Beetles, wind, and fire: Effects of climate change and close-to-nature forestry on disturbance predisposition and ecosystem service trade-offs

Abstract

Close-to-nature forestry (CNF) is considered an effective strategy to adapt forests to climate change while sustaining ecosystem services and biodiversity (BES). However, for forest management it remains unclear whether current CNF strategies sufficiently reduce forests’ predisposition to climate-change-induced shifts in disturbance regimes. To address this increasing complexity, we introduce the integration of a climate-sensitive forest gap model with assessments of predisposition to fire, bark beetle, and windthrow disturbances, as well as BES provision. We conducted simulations for a forest enterprise in the Central Swiss Alps, covering a large elevation gradient, under three climate scenarios (historical, SSP2–4.5, and SSP5–8.5). The simulations additionally considered six management strategies, including CNF variants with different management intensities and climate-adapted approaches.
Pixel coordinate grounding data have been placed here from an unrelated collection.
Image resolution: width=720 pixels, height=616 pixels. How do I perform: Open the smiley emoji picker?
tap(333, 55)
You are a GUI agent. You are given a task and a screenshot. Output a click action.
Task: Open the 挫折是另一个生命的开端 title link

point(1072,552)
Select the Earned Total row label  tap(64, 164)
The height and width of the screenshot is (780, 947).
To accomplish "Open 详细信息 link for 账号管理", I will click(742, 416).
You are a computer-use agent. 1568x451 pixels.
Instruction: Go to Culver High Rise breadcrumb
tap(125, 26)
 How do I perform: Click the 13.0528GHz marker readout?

Our results indicate that climate change will dynamically alter disturbance predisposition across elevation gradients. Site-related predisposition to fire and bark beetle infestation generally increased under climate change, while stand-related predisposition to all disturbances varied with climate scenario and elevation. Under moderate warming (SSP2–4.5), stand-related predisposition to fire and windthrow increased across all elevations. In contrast, under severe warming (SSP5–8.5), long-term reductions in stand-related predisposition to fire, bark beetle infestation, and windthrow occurred at lower elevations due to climate-change-induced shifts in forest dynamics, while predisposition increased at higher elevations with improved growing conditions. Our results further show that increasing management intensity generally reduces stand-related disturbance predisposition but focusing purely on disturbance mitigation can also lead to trade-offs, such as reduced BES provision. We conclude that climate-adapted forest management must account for both stand-related and site-related predisposition to prioritize disturbance-prone ‘hotspots’, especially in areas of high BES value. Proactively reducing disturbance predisposition may involve trade-offs regarding BES provision but may be crucial to avoid potential BES losses from severe disturbances. As climate change may alter trade-offs between BES and disturbance mitigation, we underscore the need for decision support systems in long-term forest planning to account for conflicting management objectives.